• What is expected:
Going through the data below, tally every line where the string "computer" occurs, then give only the tally.

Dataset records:
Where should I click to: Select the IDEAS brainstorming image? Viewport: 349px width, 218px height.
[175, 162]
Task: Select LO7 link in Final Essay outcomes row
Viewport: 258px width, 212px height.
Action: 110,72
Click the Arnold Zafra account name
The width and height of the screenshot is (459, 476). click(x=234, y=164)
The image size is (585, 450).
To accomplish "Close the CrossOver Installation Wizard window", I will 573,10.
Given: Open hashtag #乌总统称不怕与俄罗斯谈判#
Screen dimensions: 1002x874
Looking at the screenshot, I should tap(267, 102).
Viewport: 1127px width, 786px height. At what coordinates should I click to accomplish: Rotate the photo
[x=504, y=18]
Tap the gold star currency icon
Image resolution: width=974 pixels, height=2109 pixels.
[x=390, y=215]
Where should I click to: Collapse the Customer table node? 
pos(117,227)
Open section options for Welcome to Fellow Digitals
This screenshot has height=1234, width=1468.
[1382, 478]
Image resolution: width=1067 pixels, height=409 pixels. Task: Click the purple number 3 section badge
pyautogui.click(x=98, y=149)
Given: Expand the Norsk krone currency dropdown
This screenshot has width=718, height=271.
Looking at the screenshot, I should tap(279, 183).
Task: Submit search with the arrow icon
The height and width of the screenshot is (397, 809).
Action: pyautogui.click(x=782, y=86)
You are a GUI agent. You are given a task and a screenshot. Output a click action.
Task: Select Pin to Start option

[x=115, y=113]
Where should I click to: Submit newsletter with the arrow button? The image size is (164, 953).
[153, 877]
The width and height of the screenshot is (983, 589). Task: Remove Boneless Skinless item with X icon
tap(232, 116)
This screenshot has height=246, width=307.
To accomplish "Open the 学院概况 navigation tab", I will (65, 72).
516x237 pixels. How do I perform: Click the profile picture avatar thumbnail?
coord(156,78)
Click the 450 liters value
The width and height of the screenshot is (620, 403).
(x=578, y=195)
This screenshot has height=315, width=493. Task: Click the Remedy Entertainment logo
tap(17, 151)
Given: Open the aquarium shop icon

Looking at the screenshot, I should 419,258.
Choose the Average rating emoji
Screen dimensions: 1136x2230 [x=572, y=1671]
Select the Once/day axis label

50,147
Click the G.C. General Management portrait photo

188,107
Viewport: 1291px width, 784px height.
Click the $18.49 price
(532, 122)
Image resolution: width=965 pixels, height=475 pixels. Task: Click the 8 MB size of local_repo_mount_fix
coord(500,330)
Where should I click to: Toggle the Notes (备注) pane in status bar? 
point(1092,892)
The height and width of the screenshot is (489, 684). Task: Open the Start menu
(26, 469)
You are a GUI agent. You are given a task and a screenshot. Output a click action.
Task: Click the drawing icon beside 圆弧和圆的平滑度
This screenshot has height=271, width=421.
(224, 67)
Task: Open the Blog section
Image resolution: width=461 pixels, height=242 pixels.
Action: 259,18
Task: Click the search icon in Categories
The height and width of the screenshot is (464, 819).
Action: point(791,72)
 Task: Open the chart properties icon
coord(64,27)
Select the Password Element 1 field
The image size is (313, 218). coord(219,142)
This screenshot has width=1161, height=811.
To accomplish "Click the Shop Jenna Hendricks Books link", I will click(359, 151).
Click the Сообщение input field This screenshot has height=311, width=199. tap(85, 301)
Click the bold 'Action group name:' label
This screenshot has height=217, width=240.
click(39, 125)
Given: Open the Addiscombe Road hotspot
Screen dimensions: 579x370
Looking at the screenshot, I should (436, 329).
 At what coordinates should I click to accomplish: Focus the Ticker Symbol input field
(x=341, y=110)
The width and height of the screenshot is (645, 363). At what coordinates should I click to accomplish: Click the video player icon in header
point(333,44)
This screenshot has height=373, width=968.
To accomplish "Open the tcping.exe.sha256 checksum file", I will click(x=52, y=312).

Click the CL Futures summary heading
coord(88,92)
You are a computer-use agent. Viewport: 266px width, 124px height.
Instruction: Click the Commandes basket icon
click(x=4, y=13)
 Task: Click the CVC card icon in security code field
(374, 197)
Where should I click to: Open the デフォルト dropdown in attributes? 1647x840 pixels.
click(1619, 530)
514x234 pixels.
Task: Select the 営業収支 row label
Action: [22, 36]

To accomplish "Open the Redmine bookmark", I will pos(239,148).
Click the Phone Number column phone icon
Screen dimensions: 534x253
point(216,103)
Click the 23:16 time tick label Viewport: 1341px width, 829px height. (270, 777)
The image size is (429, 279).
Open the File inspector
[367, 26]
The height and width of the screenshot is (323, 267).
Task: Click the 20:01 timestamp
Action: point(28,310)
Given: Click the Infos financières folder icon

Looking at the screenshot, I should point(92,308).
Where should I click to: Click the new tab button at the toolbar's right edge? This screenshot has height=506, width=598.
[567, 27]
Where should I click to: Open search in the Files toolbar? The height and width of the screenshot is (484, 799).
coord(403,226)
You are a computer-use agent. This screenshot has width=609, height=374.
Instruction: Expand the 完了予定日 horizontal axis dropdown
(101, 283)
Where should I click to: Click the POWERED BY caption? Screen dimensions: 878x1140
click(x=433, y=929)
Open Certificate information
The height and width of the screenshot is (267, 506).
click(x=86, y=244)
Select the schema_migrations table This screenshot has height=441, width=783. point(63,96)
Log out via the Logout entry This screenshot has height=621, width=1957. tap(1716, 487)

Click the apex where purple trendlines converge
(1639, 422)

• Task response:
2